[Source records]
★ ★ ★ ★ ★

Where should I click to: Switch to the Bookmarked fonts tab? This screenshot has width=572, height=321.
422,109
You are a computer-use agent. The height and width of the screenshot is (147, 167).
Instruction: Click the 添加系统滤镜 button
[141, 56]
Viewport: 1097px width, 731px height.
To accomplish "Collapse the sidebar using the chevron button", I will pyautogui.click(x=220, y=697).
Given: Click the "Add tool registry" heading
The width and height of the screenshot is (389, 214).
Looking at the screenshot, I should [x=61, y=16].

★ ★ ★ ★ ★

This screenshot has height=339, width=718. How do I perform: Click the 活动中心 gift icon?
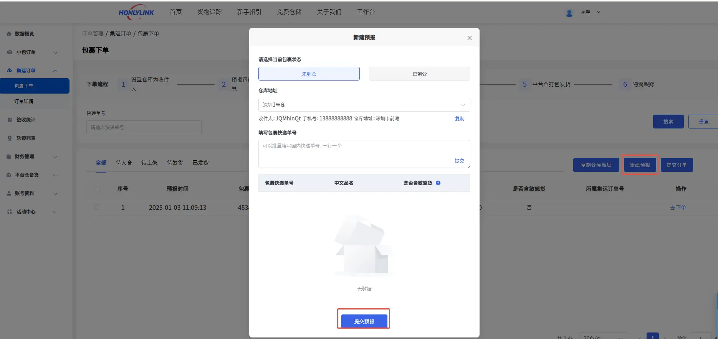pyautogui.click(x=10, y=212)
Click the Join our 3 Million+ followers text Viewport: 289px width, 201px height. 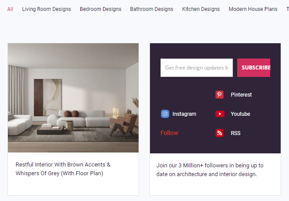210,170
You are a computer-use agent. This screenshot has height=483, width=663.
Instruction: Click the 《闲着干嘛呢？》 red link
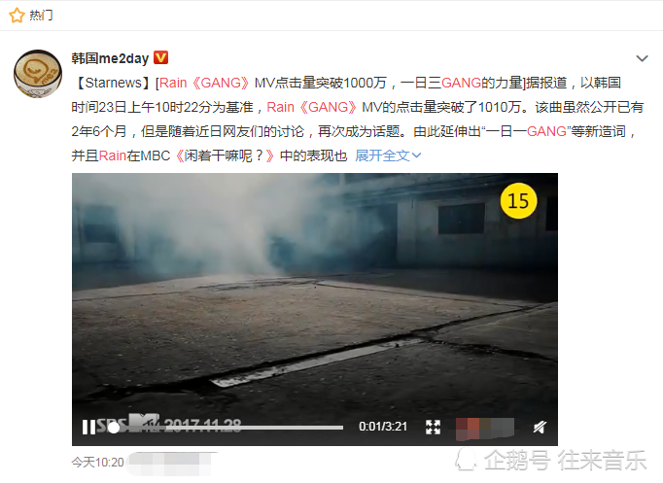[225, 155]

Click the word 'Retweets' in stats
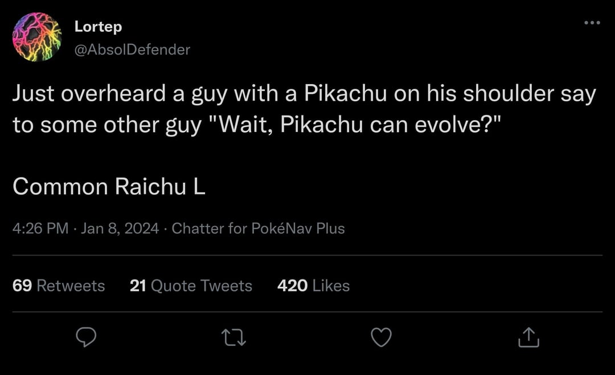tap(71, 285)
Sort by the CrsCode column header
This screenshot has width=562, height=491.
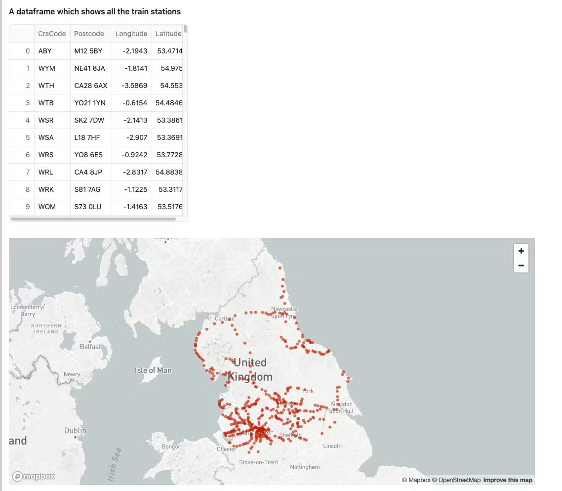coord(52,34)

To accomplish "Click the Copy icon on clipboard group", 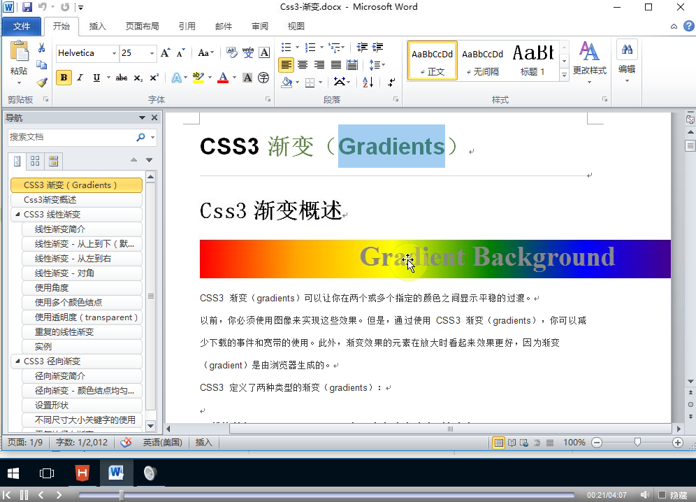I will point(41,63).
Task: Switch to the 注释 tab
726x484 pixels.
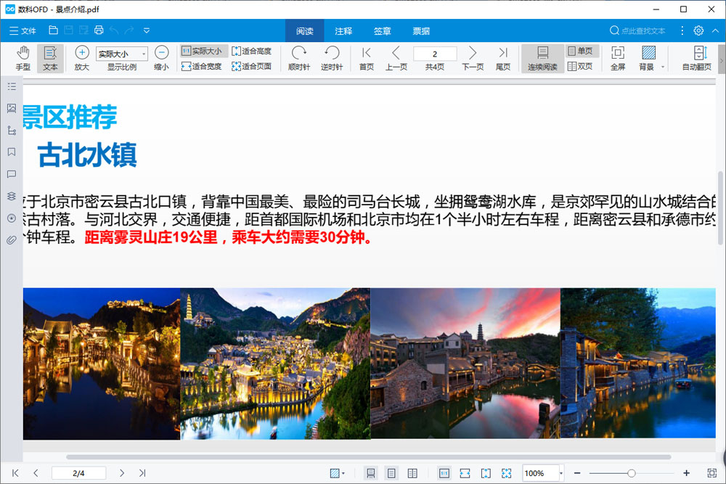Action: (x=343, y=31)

★ ★ ★ ★ ★

TASK DIRECTIONS » Only one number is expected: the count of lines in the entries holding the string "computer".

YOUR SOLUTION » 2